> _Text under study_:
* * * * *
Human Gyrovirus DNA in Human Blood, Italy - Vol. 18 No. 6 - June 2012 - Emerging Infectious Disease journal - CDC
Volume 18, Number 6–June 2012
Volume 18, Number 6—June 2012
Human Gyrovirus DNA in Human Blood, Italy
In 2011, Sauvage et al. reported the discovery of a novel virus in human skin specimens and named it human gyrovirus (HGyV) (1). The characteristics of its genome—a single, closed molecule of circular, negative-sense DNA ≈2,300 nt long—and sequence homology with the chicken anemia virus (CAV) have suggested that HGyV might be the first human-infecting member of the genus Gyrovirus, which is part of the family Circoviridae and encompasses only 1 previously known species, CAV (2).
Human gyrovirus (HGyV) is a recent addition to the list of agents found in humans. Prevalence, biologic properties, and clinical associations of this novel virus are still incompletely understood. We used qualitative PCRs to detect HGyV in blood samples of 301 persons from Italy. HGyV genome was detected in 3 of 100 solid organ transplant recipients and in 1 HIV-infected person. The virus was not detected in plasma samples from healthy persons. Furthermore, during observation, persons for whom longitudinal plasma samples were obtained had transient and scattered presence of circulating HGyV. Sequencing of a 138-bp fragment showed nucleotide identity among all the HGyV isolates. These results show that HGyV can be present in the blood of infected persons. Additional studies are needed to investigate possible clinical implications.
The genome of HGyV, which resembles CAV more closely than other members of the family (1,3), contains an untranslated region of ≈380 nt and 3 major partially overlapping open reading frames (named viral protein [VP] 1, VP2, and VP3) that encode proteins of 465, 231, and 31 aa, respectively. Whether HGyV and equivalent CAV proteins have similar functions is unknown. VP3 products of HGyV and CAV (for which the coded protein has been named apoptin) share short, functionally pivotal amino acid motifs, suggesting that HGyV also encodes an apoptin-like protein. The CAV apoptin induces tumor-specific apoptosis in a p53-independent fashion and has been shown to be a potential anticancer therapeutic agent in various animal models (4–8).
The epidemiology, biologic properties, and pathogenic potential of HGyV remain poorly understood. Sauvage et al. (1) detected the HGyV genome in nonlesional skin specimens of healthy persons and 1 HIV-positive patient but not in respiratory and fecal samples. This observation suggests that HGyV is most likely part of the normal skin microflora of humans, similarly to other recently discovered viruses (9,10). However, like related animal viruses, CAV infects a large range of cell types and causes a variety of pathologies (including bone marrow aplasia leading to aplastic anemia, hemorrhage, and lymphoid depletion) and increased death in young chicken (11). Also, CAV infection has been associated with the worsening of pathologies caused by other viral and bacterial agents (11–13).
Thus, because HGyV might cause clinically relevant disorders, guidance in choosing the directions for clinical investigation is crucial and needs to come from studies aimed at defining the prevalence of HGyV infection in different human populations, portal of entry, type of cells targeted during primary amplification, and site of latency/persistence. We investigated the presence of HGyV DNA in blood samples of 301 persons in Italy using specific PCRs. The results indicated overall HGyV positivity of 1.3%.
* * * * *
> _Record set_:
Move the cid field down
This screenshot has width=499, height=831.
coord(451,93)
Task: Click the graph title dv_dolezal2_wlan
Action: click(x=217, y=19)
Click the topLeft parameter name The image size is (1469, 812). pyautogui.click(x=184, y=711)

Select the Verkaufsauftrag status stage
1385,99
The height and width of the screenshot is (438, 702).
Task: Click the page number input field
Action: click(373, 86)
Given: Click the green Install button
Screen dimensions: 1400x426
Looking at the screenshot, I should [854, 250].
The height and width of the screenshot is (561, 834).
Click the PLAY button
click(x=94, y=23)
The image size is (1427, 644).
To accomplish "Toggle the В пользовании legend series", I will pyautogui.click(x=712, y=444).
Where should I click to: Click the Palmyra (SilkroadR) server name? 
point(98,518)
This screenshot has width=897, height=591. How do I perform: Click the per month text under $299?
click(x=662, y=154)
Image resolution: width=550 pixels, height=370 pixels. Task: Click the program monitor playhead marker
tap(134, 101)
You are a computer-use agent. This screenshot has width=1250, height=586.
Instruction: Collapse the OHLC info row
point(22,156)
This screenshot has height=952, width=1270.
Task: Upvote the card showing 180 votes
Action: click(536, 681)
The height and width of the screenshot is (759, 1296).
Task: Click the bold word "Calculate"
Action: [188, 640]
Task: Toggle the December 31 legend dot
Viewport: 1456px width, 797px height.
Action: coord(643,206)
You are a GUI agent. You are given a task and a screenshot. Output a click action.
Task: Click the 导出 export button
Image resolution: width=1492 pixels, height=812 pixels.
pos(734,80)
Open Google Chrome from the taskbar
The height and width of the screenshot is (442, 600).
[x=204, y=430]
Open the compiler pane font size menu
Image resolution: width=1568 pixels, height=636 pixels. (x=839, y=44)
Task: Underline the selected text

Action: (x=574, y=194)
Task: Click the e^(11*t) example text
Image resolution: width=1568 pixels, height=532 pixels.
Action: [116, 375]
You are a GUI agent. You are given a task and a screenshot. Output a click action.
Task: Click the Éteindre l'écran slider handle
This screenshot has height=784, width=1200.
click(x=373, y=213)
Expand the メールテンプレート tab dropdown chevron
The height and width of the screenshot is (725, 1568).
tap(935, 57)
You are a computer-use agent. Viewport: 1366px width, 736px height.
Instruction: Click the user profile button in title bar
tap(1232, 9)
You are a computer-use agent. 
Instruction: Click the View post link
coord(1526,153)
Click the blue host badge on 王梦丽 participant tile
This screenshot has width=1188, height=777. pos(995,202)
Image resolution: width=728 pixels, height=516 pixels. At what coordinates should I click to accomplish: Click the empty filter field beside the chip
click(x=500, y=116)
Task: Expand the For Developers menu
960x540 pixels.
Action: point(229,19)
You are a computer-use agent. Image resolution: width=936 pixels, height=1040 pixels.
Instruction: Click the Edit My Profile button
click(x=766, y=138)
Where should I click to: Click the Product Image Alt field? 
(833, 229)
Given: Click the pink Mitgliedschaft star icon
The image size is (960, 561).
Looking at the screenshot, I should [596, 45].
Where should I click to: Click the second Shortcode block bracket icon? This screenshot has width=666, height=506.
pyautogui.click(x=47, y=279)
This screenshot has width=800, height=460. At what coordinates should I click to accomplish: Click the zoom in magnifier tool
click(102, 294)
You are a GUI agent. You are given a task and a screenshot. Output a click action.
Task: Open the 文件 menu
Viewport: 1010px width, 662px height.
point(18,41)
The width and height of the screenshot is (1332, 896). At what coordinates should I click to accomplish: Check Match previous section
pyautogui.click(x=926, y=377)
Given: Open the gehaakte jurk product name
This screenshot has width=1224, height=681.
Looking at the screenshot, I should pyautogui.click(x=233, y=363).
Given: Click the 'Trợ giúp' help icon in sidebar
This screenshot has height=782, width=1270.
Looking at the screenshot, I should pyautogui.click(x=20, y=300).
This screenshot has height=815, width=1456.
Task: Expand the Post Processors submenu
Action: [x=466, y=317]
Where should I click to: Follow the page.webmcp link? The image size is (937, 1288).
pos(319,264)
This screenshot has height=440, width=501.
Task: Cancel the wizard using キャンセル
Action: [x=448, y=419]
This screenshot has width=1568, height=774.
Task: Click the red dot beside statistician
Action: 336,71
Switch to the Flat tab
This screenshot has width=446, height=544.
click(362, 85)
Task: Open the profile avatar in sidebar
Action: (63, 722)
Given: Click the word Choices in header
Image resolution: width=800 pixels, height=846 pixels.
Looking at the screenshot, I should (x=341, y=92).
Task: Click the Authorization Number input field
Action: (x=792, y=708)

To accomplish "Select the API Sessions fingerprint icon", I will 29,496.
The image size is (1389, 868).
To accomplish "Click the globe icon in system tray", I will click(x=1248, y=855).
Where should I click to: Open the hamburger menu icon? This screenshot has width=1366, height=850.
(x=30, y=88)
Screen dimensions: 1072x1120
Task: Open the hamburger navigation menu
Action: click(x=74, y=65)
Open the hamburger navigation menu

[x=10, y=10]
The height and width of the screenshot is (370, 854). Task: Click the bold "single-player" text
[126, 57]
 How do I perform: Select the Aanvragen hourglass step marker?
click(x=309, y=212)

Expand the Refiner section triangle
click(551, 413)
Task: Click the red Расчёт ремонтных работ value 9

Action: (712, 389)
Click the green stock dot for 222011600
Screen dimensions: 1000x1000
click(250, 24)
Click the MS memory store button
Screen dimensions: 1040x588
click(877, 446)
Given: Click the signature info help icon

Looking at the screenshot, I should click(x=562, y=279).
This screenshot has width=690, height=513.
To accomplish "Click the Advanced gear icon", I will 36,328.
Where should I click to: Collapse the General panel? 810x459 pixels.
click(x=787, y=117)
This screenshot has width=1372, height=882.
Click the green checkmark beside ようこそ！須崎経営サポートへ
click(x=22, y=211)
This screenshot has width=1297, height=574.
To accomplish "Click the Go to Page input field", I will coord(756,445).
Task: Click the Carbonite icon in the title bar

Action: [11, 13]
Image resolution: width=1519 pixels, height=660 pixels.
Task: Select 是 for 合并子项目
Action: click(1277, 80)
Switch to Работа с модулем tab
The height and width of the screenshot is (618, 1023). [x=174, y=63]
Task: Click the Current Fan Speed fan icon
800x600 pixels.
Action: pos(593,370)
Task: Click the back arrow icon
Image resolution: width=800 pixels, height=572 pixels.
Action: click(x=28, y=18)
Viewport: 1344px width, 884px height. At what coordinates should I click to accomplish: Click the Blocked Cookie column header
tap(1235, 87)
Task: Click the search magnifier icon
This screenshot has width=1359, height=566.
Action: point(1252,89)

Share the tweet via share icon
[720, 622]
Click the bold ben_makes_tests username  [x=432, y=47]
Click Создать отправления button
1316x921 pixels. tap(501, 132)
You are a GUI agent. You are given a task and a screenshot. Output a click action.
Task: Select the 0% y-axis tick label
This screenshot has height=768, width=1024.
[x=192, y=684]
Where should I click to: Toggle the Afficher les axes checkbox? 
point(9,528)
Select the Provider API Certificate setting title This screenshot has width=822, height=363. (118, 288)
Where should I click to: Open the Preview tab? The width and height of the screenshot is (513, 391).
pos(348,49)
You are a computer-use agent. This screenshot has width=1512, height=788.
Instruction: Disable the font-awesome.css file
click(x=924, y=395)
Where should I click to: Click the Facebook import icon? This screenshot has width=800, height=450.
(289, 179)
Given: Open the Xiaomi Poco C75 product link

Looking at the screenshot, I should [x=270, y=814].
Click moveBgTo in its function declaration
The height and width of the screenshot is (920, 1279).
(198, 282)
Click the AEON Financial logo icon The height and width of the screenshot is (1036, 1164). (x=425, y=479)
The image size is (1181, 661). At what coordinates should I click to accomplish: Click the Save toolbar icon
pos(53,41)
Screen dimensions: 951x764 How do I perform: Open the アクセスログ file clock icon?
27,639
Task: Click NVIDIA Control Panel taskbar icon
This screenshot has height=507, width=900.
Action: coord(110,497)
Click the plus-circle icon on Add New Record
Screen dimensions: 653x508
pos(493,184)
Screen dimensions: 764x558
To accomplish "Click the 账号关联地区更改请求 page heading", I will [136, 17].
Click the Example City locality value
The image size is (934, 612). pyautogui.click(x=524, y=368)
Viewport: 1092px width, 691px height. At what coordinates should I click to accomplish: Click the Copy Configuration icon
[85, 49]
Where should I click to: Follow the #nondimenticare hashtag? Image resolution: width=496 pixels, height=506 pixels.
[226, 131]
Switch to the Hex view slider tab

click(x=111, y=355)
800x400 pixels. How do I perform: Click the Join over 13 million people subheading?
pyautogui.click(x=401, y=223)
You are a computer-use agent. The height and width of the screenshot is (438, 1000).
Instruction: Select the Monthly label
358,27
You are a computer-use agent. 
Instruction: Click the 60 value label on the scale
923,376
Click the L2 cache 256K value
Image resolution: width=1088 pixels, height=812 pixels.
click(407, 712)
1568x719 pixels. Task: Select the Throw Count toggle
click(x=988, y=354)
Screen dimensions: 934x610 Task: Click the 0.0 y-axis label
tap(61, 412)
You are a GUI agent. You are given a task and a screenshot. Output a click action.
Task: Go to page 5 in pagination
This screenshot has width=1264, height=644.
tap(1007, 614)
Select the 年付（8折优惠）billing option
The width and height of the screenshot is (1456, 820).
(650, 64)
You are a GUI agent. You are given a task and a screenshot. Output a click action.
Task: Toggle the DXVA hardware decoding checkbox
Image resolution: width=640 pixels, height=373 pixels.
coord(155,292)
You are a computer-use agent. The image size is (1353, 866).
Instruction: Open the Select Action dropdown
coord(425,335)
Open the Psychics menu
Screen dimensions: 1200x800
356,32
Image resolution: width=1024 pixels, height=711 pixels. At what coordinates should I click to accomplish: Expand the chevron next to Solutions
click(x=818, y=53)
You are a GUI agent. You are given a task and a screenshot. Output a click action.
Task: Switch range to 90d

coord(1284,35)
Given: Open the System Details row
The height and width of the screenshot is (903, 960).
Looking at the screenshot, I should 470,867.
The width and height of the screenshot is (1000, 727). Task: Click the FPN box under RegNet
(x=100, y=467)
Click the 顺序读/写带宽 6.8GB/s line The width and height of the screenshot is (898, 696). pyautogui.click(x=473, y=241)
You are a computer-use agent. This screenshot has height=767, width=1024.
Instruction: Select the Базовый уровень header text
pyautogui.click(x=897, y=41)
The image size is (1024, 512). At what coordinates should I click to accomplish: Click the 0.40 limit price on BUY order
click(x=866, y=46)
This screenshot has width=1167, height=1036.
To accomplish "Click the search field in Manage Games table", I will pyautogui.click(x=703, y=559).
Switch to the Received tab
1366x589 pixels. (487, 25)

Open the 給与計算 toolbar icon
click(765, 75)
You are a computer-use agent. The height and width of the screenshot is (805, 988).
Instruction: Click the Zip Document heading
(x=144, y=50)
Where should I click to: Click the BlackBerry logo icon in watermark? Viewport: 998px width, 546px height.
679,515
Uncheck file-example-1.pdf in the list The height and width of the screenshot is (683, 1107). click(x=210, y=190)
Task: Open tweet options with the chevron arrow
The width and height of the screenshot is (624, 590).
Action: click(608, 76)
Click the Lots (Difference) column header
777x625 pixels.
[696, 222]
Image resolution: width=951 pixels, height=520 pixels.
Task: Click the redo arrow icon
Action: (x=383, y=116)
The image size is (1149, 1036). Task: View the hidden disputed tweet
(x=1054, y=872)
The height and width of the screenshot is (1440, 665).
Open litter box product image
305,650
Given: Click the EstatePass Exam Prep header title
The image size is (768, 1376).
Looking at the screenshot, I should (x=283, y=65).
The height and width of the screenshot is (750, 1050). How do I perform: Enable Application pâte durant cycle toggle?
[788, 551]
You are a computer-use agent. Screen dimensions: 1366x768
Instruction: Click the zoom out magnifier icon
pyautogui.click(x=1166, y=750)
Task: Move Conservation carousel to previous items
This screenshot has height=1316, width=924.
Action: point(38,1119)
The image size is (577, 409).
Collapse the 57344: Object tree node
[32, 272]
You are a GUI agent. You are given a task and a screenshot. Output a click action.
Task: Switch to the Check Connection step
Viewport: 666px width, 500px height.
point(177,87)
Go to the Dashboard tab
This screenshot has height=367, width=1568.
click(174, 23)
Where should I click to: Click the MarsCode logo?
* * * * *
> _Task item_:
In the human gyrovirus article, what overall rate of HGyV positivity did the blood study of 301 persons in Italy find?

> _Answer section_:
The overall HGyV positivity was 1.3%.